Remember what I said earlier, it’s always about the attention.  Every response you write, every insult you hurl their way, it’s just more of your time that you’re giving them.  Now, yes, I did once spend a weekend fighting with trolls who were attacking Brie Larson, but that’s the exception to the rule here.  Why?  Because it was my choice to spend my weekend that way, and I had no problem stepping back if it was getting to be a bit much.  That’s kind of the key point here.  Never ever be afraid to step back.

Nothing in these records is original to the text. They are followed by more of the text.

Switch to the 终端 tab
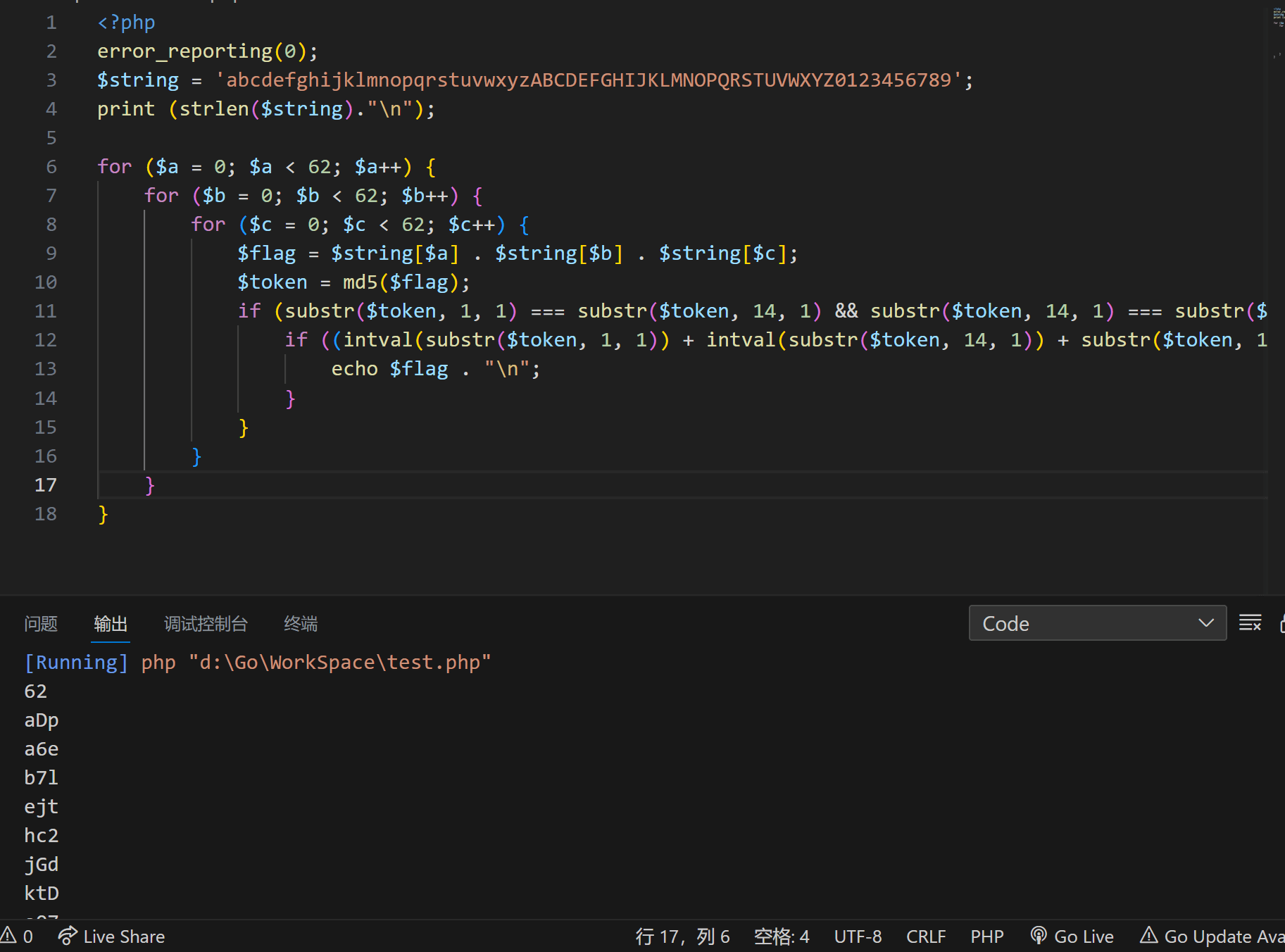 301,624
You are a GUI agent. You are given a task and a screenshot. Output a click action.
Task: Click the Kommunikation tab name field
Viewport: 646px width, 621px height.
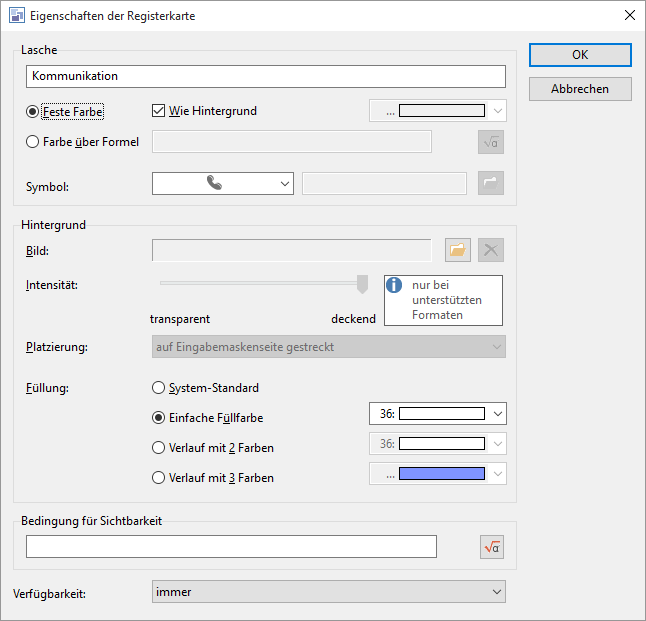(266, 76)
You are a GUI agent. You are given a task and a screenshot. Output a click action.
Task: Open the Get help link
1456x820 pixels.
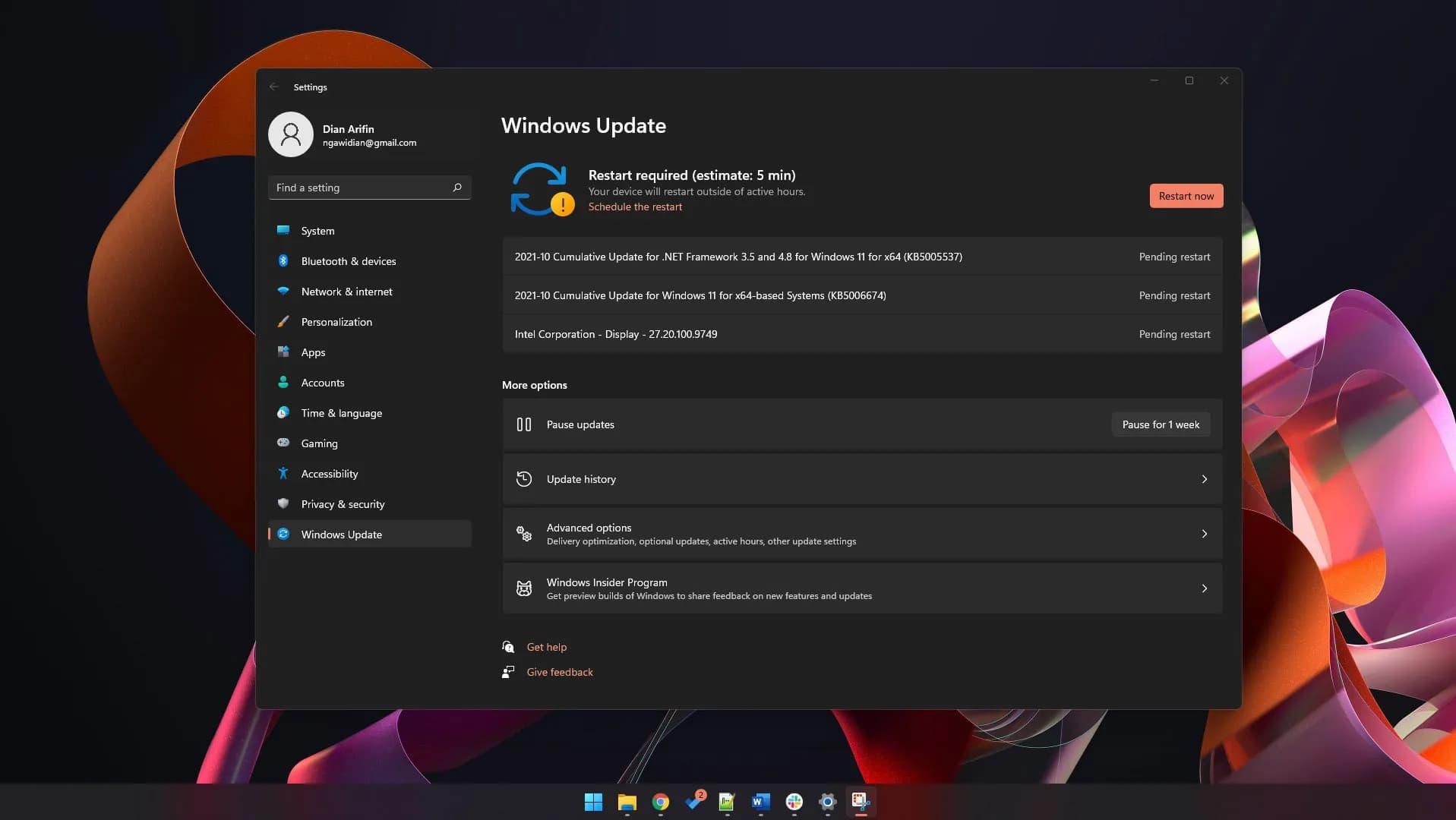pos(546,647)
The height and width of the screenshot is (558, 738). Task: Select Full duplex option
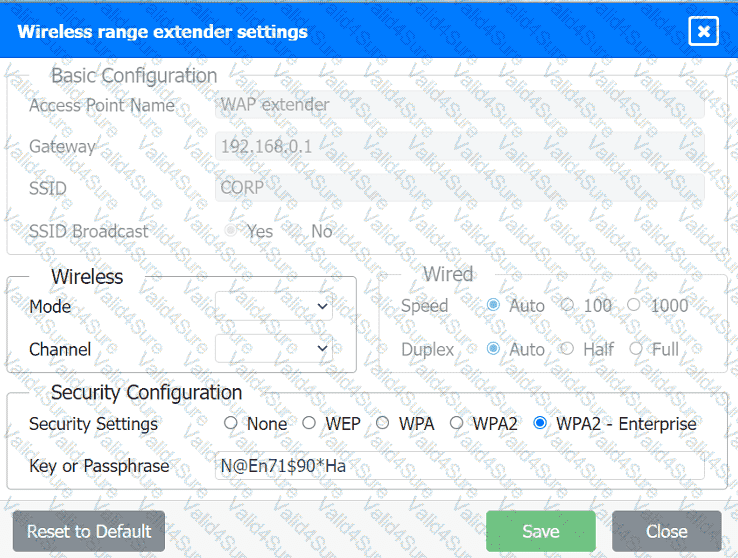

This is also only instance you will ever see me endorse gas lighting.  I haven’t had a chance to try this, but after you take a break (especially if they’re continually commenting the entire time), just deny everything.  Ask them who they are and why they’re tweeting at you, then deny everything they claim you did.  You might have to go and delete comments you made in order to maintain the illusion, but that could be in your best interest anyway.  Tell them you’ll report them if they don’t stop harassing you, but above all deny deny DENY!  They send screen shots of your posts?  Compliment their photoshop skills!  Someone claims they saw your deleted post?  Well it’s wonderful to see that Troll has friends, even if it’s unfortunate that they’ve been dragged into the harassment campaign.  Make them question their online presence!  If they won’t leave, break them!  But always be cautious.  For once again as some wise human said, “You can either die the hero, or live long enough to see yourself become the villain.”  If you’re worried you might go too far, stop.


In The End
          Look, at the end of the day, I ain’t here to tell you what to do with your internet life.  I’m not your mother.  I’m not sitting here and telling you what you can and can’t do online.  No, what I am saying is that maybe it’s time to change your approach?  I mean, I got no desire to see good humans removed from social media for failing to realize that fighting fire with fire just burns the building down around you.  What I am suggesting is simply this, stop and think.  Use a bit more style when you go after a troll.  It’s that old debate about whether or not a job requires a scalpel or a sledgehammer.  Sledgehammer gets the job done, but the damage is obvious and the consequences are inevitable.  You might just be better off to be the scalpel when you’re online.  I’m just saying.